Luís Montenegro falava no arranque do 43.º Congresso do PSD, que decorre até domingo no Velódromo de Sangalhos, em Anadia (Aveiro).

"Foi a terceira vez que me elegeram presidente, quase que me apetece dizer: vocês já sabem o que a casa gasta, não tomaram essa decisão por engano: Eu estou tudo menos preocupado com o meu futuro político, sabem que eu sou de assumir o risco, de ousar de sonhar, não sou de me intimidar", avisou, sem esclarecer os destinatários desta mensagem que parece ser dirigida a críticos internos.

O presidente do PSD e primeiro-ministro afirmou que tal não é dito "com arrogância ou soberba", mas com "desprendimento e sentido de dever".
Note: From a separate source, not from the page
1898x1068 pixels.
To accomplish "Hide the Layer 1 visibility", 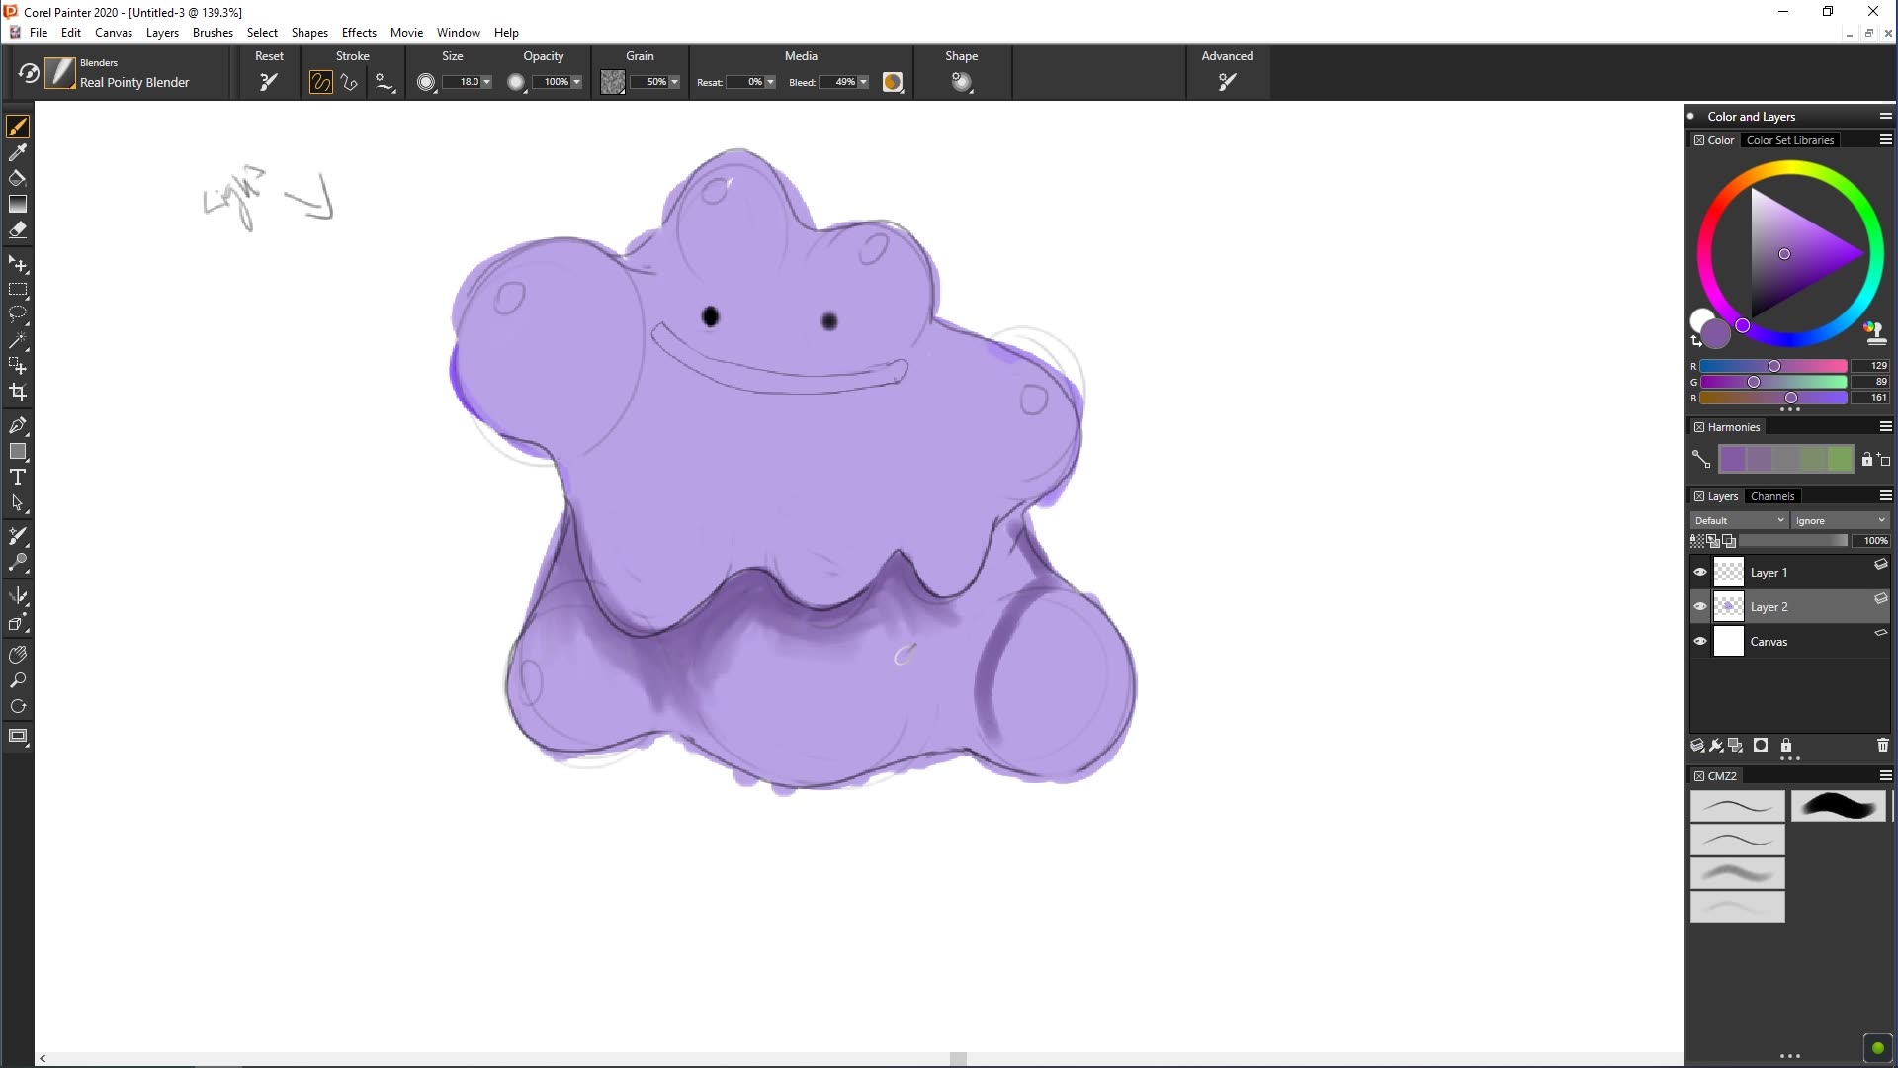I will (x=1700, y=572).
"Nós não governamos por causa das eleições, mas a causa de ganharmos eleições é governarmos bem. Nós não somos os donos da verdade, mas nós temos a obrigação de executar o nosso compromisso, o nosso projeto, o nosso programa, porque foi essa a responsabilidade que nos foi dada pelas pessoas", afirmou numa frase que faz lembrar outra do antigo líder do PSD Pedro Passos Coelho, "que se lixem as eleições".

"Estamos aqui para cumprir a nossa missão de levarmos o país para a frente, com firmeza, sem ceder a nenhum tipo de pressa", acrescentou Montenegro.
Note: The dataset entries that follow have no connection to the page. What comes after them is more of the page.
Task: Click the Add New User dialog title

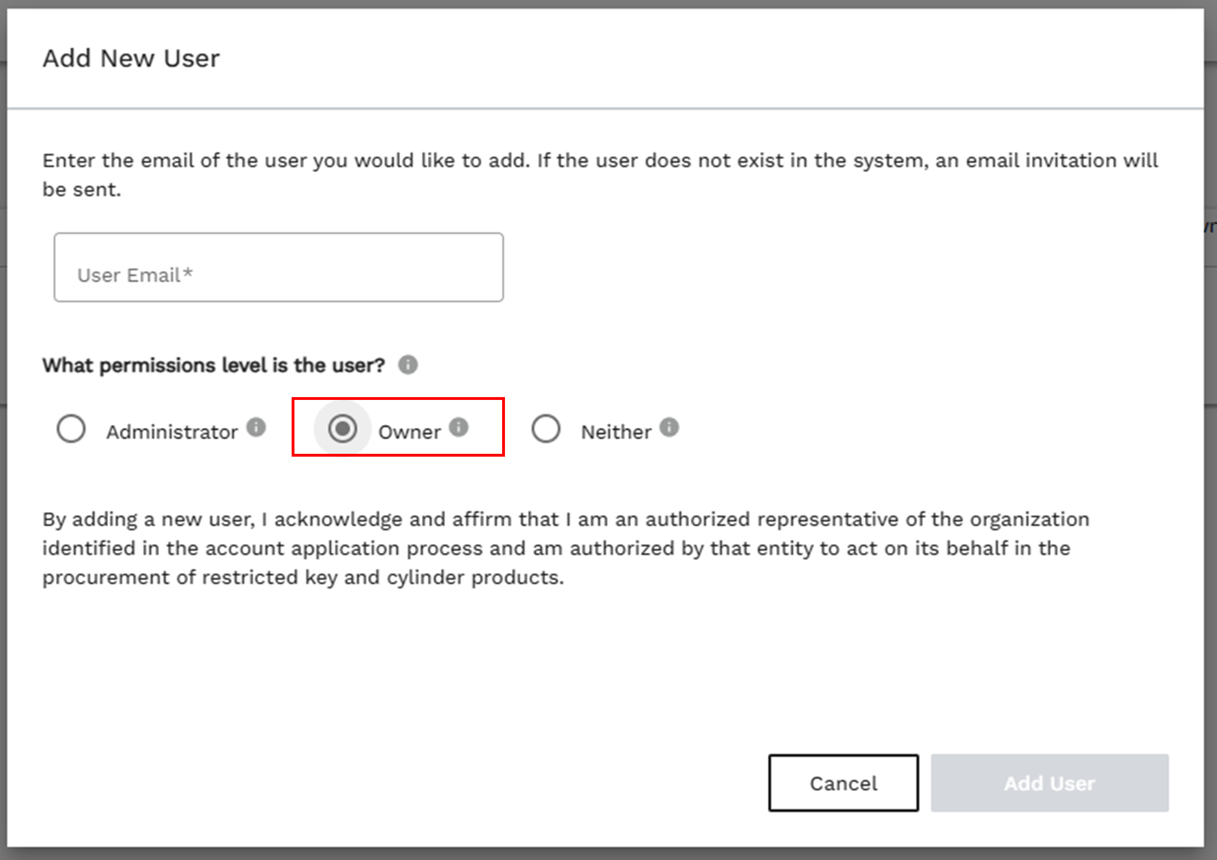Action: [131, 58]
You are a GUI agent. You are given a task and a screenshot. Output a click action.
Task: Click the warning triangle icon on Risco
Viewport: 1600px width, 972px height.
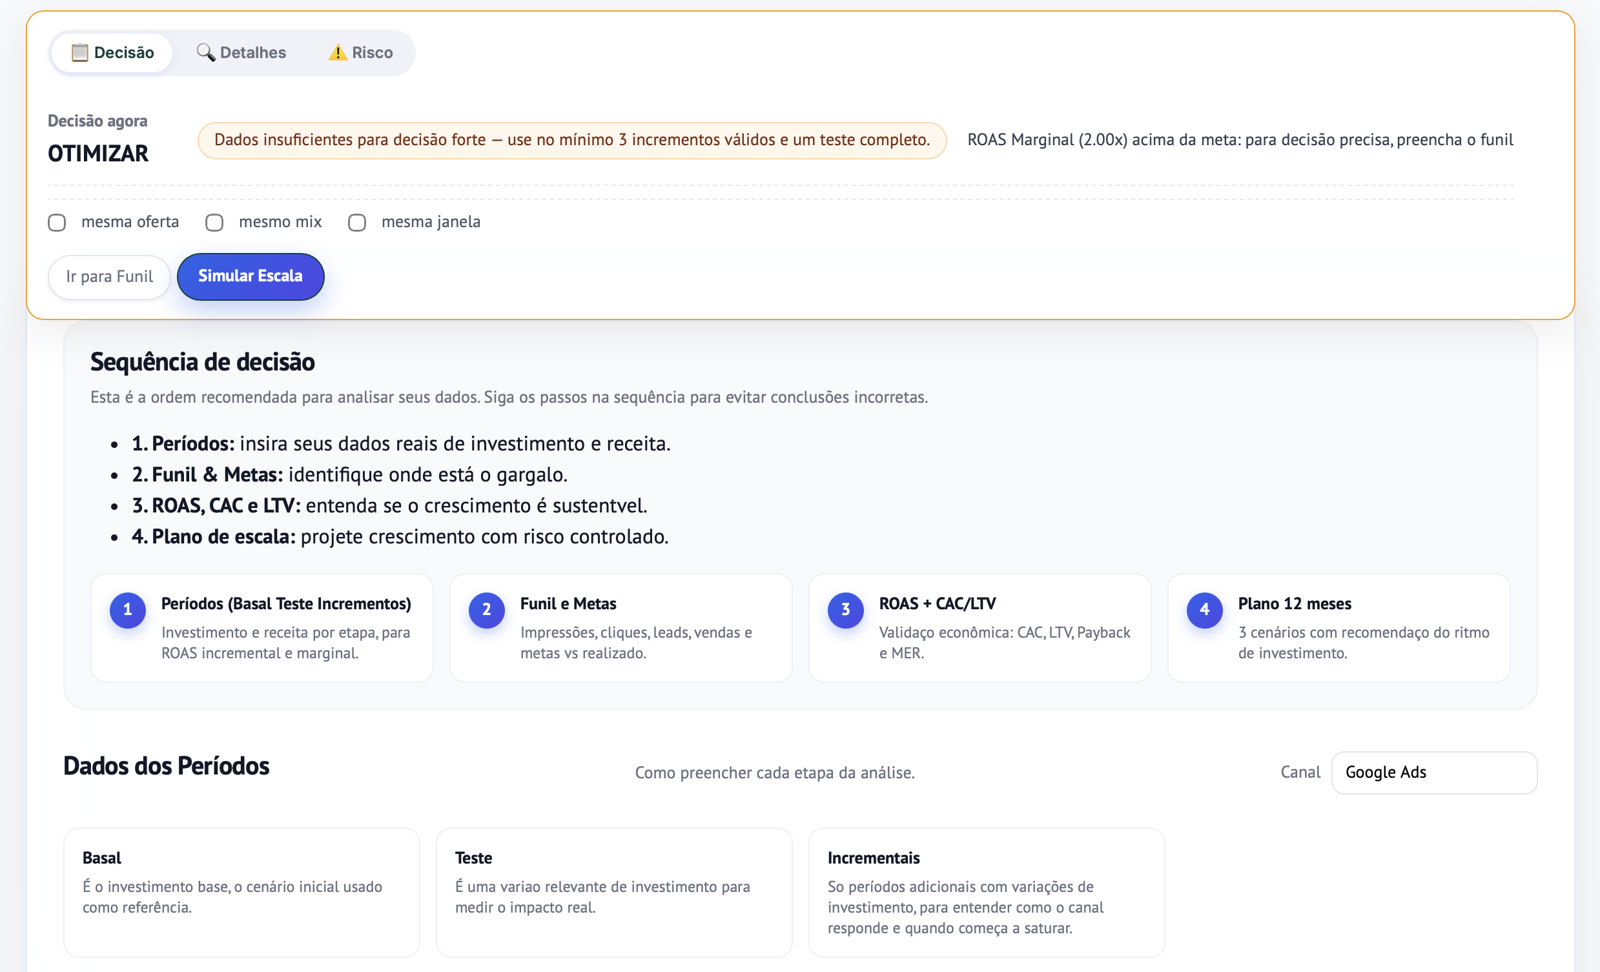338,53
O presidente do PSD assegurou que sabe ouvir "com humildade" aqueles que são "os verdadeiros sinais da sociedade e dos cidadãos comuns".

"E os sinais da sociedade e dos cidadãos comuns estão muito longe dos sinais que alguns, por terem mais espaço mediático, querem representar sem legitimidade em nome das pessoas", considerou.

No final da sua intervenção, de cerda de meia hora, Montenegro quis deixar um sinal de confiança no trabalho do Governo, dizendo que os seus objetivos estão e vão continuar a ser cumpridos.

"Está a ser feito e vai continuar a ser feito. Nós vamos trabalhar para fazer Portugal maior", afirmou, citando o título da sua moção de estratégia global.

Entre as prioridades, destacou as de tornar "o Estado mais eficiente", com menos burocracia, mais transparente, e com maior igualdade de oportunidades e menos desigualdades territoriais.

"Este Portugal está a acontecer. Tudo isto está em execução. Este Portugal não está igual e não vai ser o mesmo que encontrámos há dois anos atrás, estamos mesmo a trabalhar para fazer Portugal maior, um Portugal moderno, arejado e arejado, credível e atrativo", defendeu.

E num novo recado para dentro e fora do partido, assegurou: "Nós respondemos com trabalho ao ruído, ao ressentimento, ao imobilismo e à falta de coragem", disse.